Performance of perioperative antibiotics against post–endoscopic submucosal dissection coagulation syndrome: a multicenter randomized controlled trial

Background and Aims

This study aimed to evaluate the efficacy of perioperative antibiotics against post–endoscopic submucosal dissection (ESD) coagulation syndrome (PECS) in patients undergoing colorectal ESD.

Methods

A prospective, multicenter, randomized controlled, parallel, superiority trial was conducted at 21 Japanese tertiary institutions. Patients with superficial colorectal lesions ≥20 mm and those undergoing ESD management for a single lesion were eligible. Patients with perforation during and after ESD were withdrawn.
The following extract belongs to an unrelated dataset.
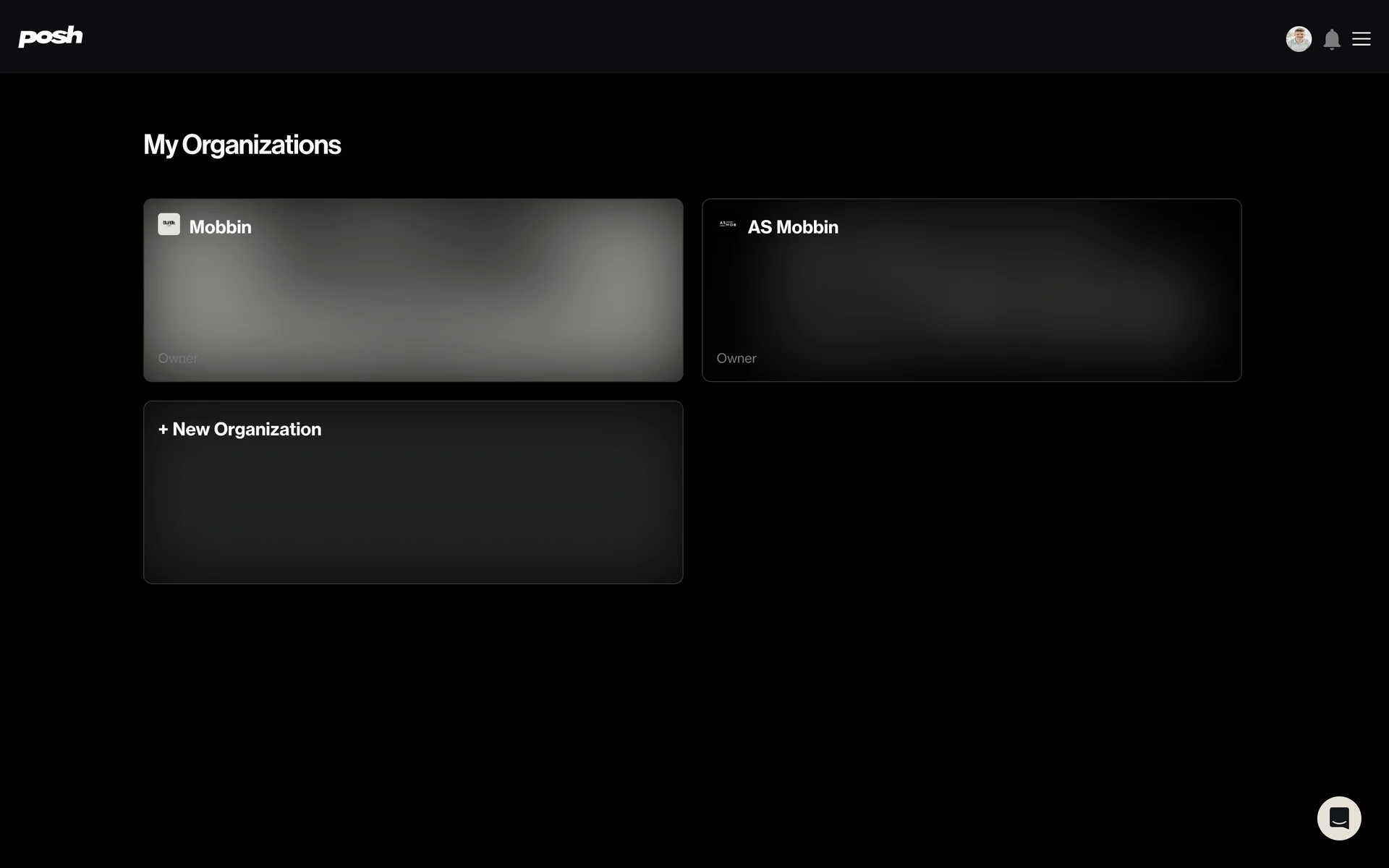Click the posh logo
This screenshot has width=1389, height=868.
[x=50, y=36]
Before the ESD procedure, participants were randomly assigned (1:1) to either undergo conventional treatment (nonantibiotic group) or investigational treatment (antibiotic group). In the antibiotic group, 3 g of ampicillin-sulbactam was administered just before, 8 hours after, and the morning after ESD. The primary endpoint was the incidence of PECS. The onset of PECS was defined as localized abdominal pain (both spontaneous pain and tenderness) and fever (≥37.6°C) or inflammatory response (leukocytosis [≥10,000 cells/μL] or elevated C-reactive protein level [≥.5 mg/dL]).

Results

From February 5, 2019 to September 7, 2020, 432 patients were enrolled and assigned to the antibiotic group (n = 216) or nonantibiotic group (n = 216). After withdrawal of 52 patients, 192 in the antibiotic group and 188 in the nonantibiotic group were analyzed. PECS occurred in 9 of 192 patients (4.7%) in the antibiotic group and 14 of 188 patients (7.5%) in the nonantibiotic group, with an odds ratio of .61 (95% confidence interval, .23-1.56; P = .29).

Conclusions

Perioperative use of antibiotics was not effective in reducing the incidence of PECS in patients undergoing colorectal ESD. (Clinical trial registration number: UMIN000035178.)